I’m going to bring that up now and you’ll see that this is what we call an enhanced folder within SharePoint Portal Server, and there is a variety of different files here. The blue star indicates the published item and the little pencil indicates that that item is checked out. And here is my document, which the clock indicates is pending approval. You can also see this information on the left hand side of the screen.

You can also see the profile information, so if I select this you can see that profile information that I entered when I was checking my document in. I can also see where it is in the approval process.

So either from directly from within this interface I can check out a document or I can approve this document or I could do that from within the portal as well. And all of these document management capabilities are also available within a browser, because we wanted to really integrate into the environments where people were used to working.

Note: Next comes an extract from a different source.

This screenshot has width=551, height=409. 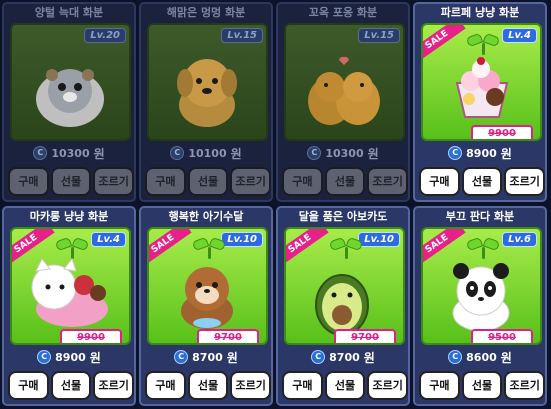 I want to click on item-title: 꼬옥 포옹 화분, so click(x=343, y=12).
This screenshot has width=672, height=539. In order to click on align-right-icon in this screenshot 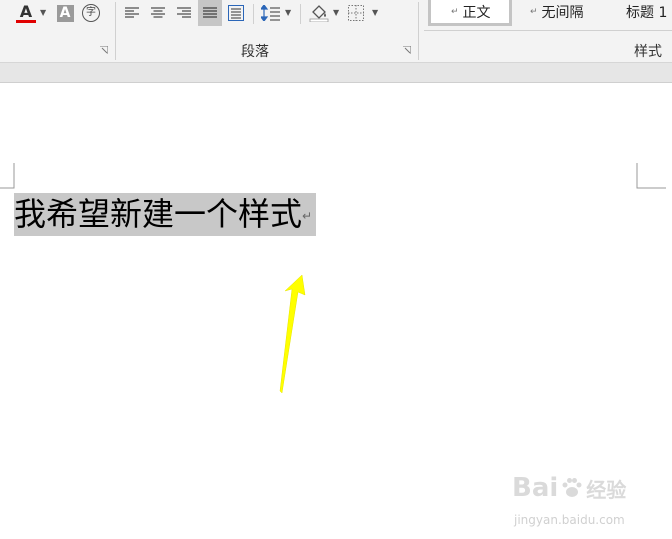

So I’m going to go to this document. I’m going to right-click it and I’m going to approve this document and then it becomes published.

This is also the interface where I can look at previous versions of the document, look at the profile history of the document as well.

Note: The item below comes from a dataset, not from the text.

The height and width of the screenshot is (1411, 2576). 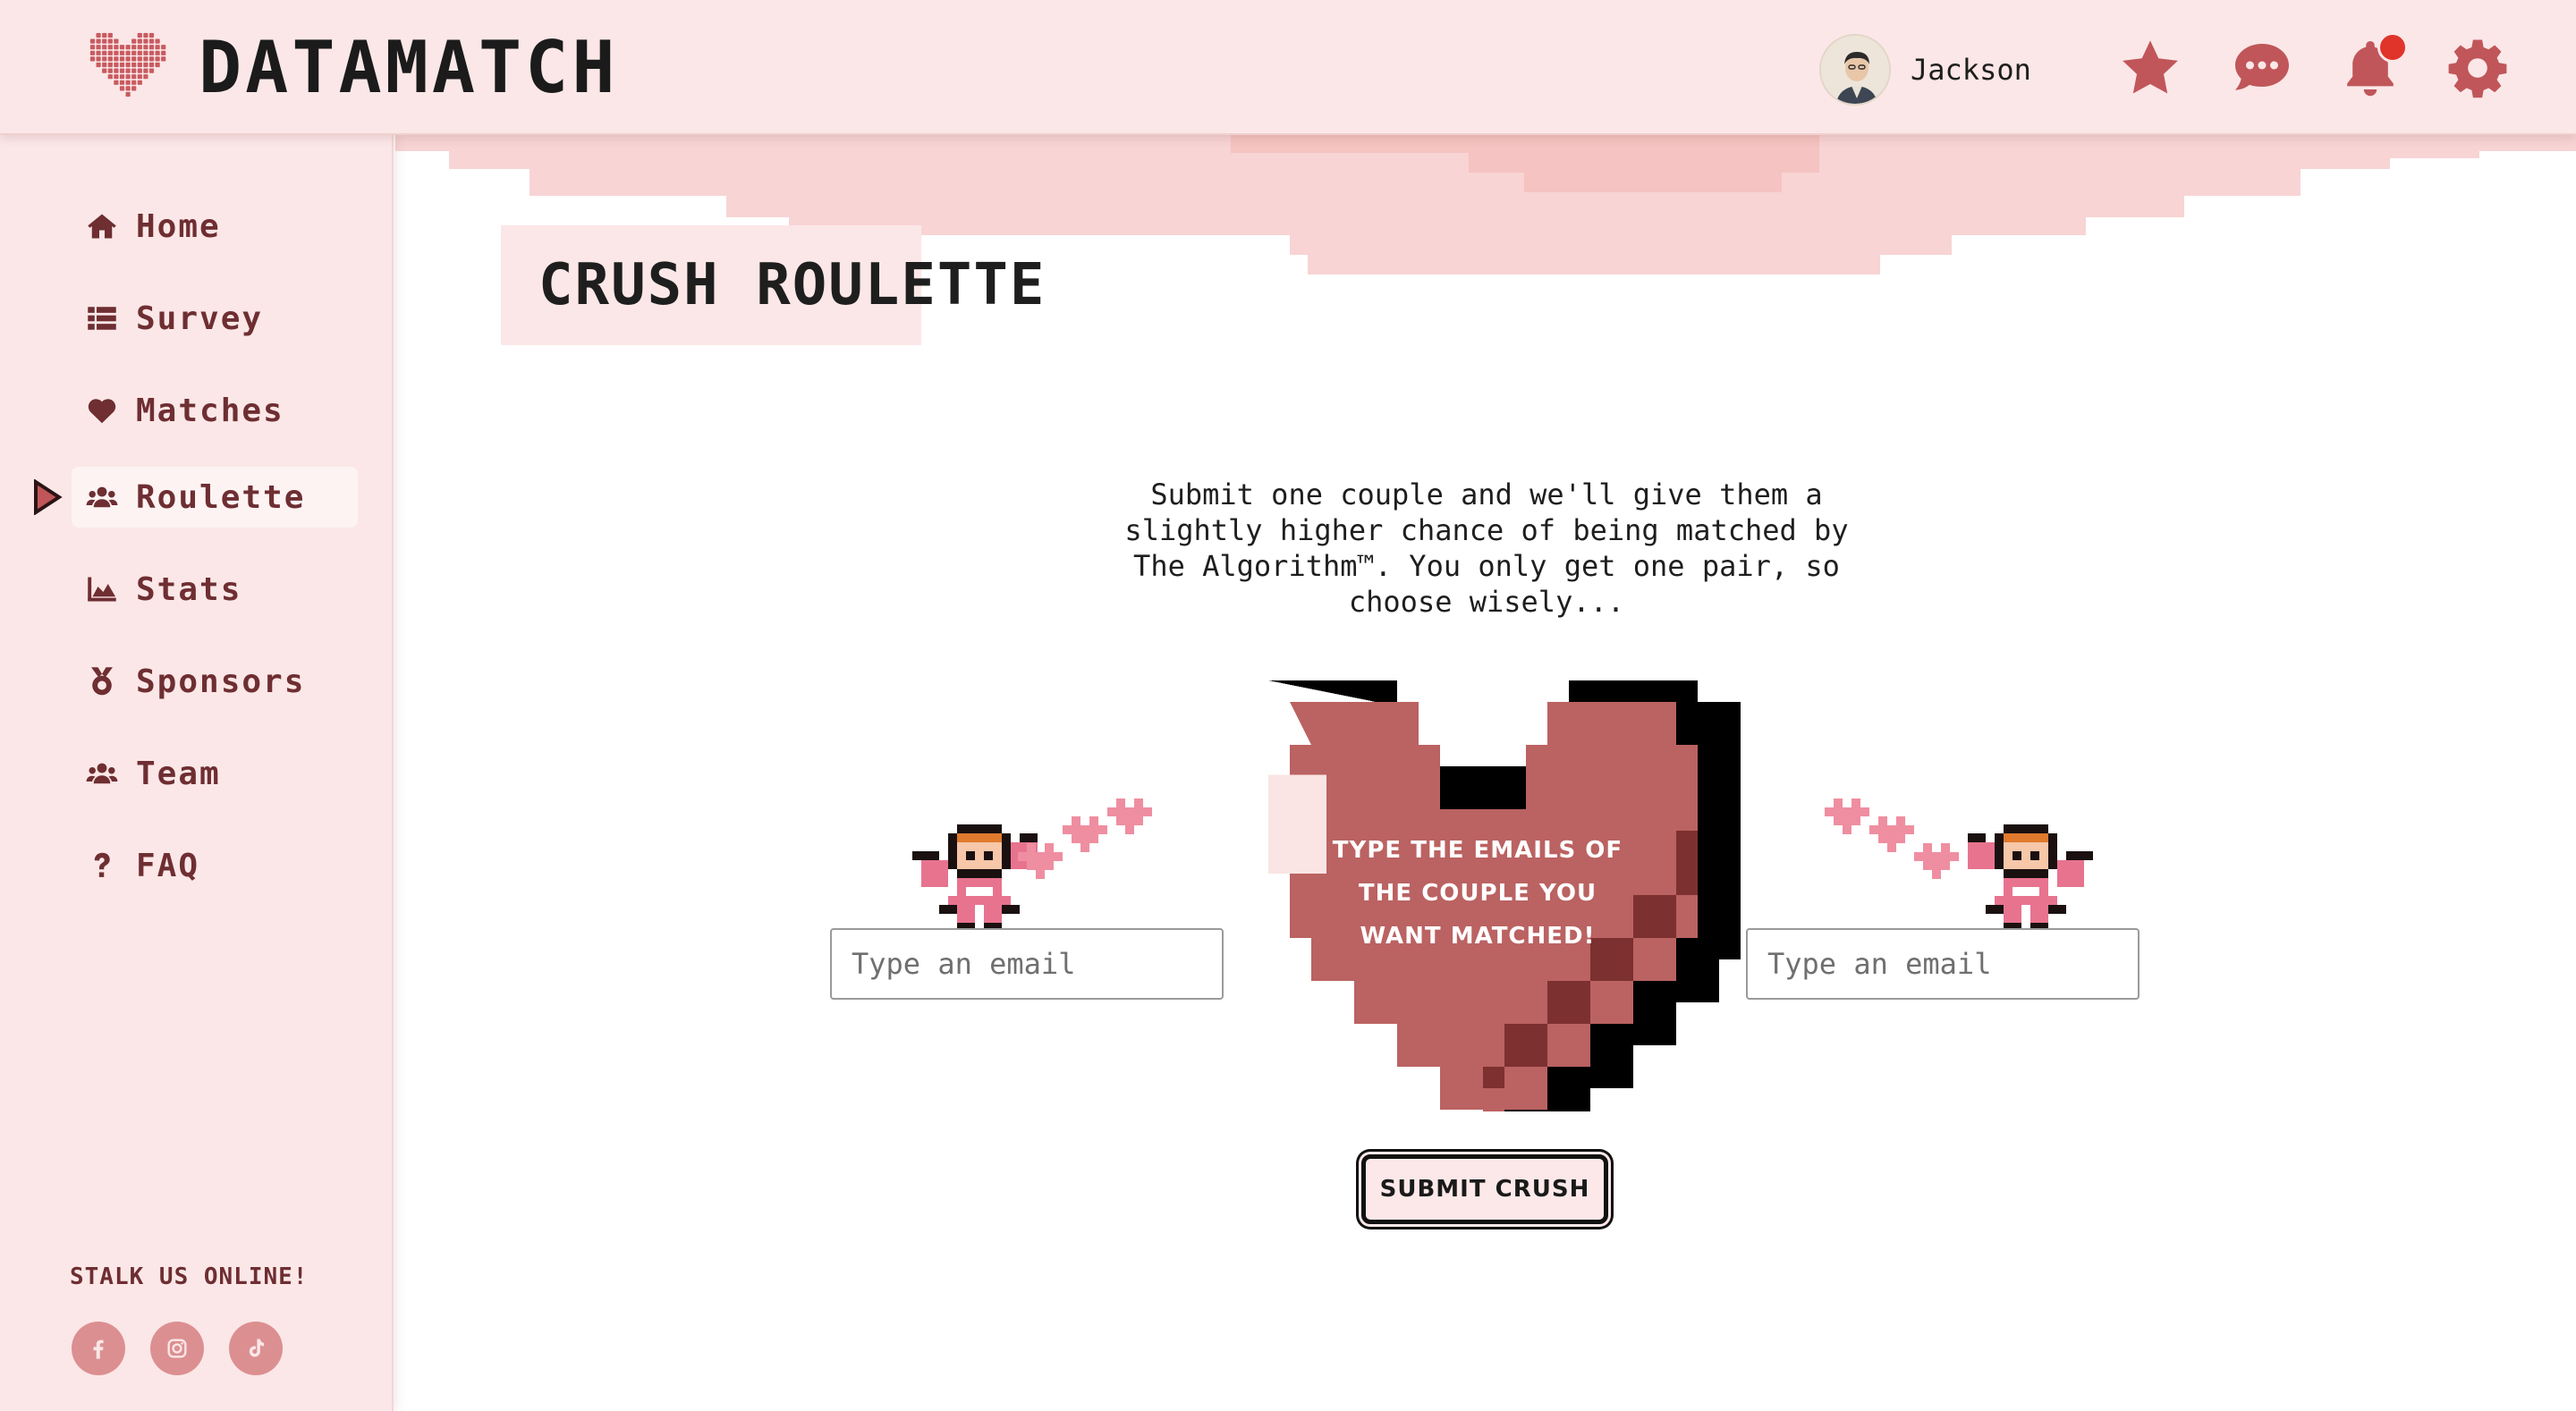 I want to click on cupid-right-icon, so click(x=2030, y=878).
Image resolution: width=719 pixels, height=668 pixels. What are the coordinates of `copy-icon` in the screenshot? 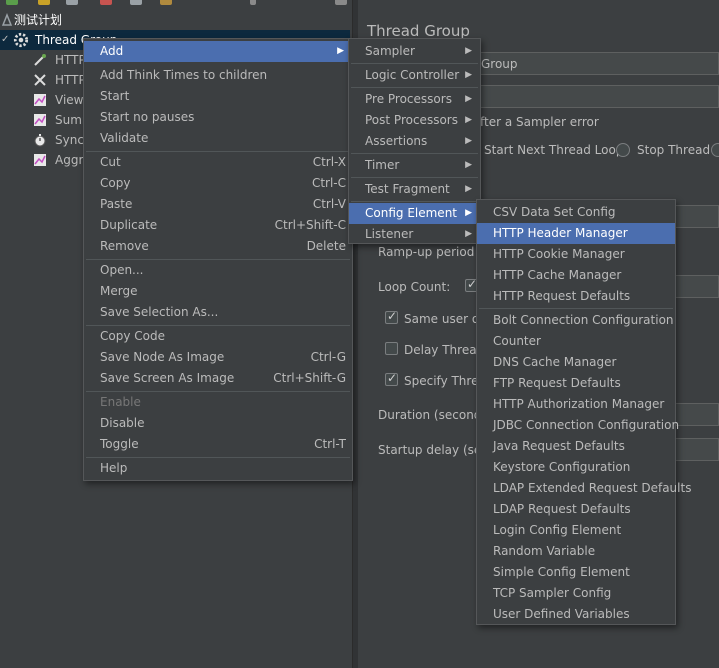 It's located at (136, 2).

So I’m on my way to creating my “National Direct Mail Campaign” and that pretty much gets through the knowledge creation cycle to actually publishing information.

(Applause.)

KURT DELBENE: So that’s pretty much an overview. I thought I’d just sum a few things up really, really quickly. The main point I wanted to stress is that as I started saying the problems are getting more complex. We need to think through how we get that next wave of productivity improvements, how we do that in a holistic fashion, so you think about the whole wave that people do work in the enterprise and that we’re actually focused in the Office team on how do we think through solutions end to end, think through how the user will actually use our software in day-to-day business, how the products interact with the desktop, et cetera. That’s really one of the key focuses of our approach.

And as we think of the SharePoint product family as our primary knowledge worker server investment, coupled with Office on the desktop obviously in terms of being in the environment where people actually create that content, do that analysis and then want to actually share that with others.

And also connecting with .NET Servers on the back end also with your legacy systems. We understand that not all your systems are going to be Microsoft systems. The SharePoint Portal has spent a lot of time thinking through how do you bring those other systems in your enterprise into that single window into your information in the enterprise.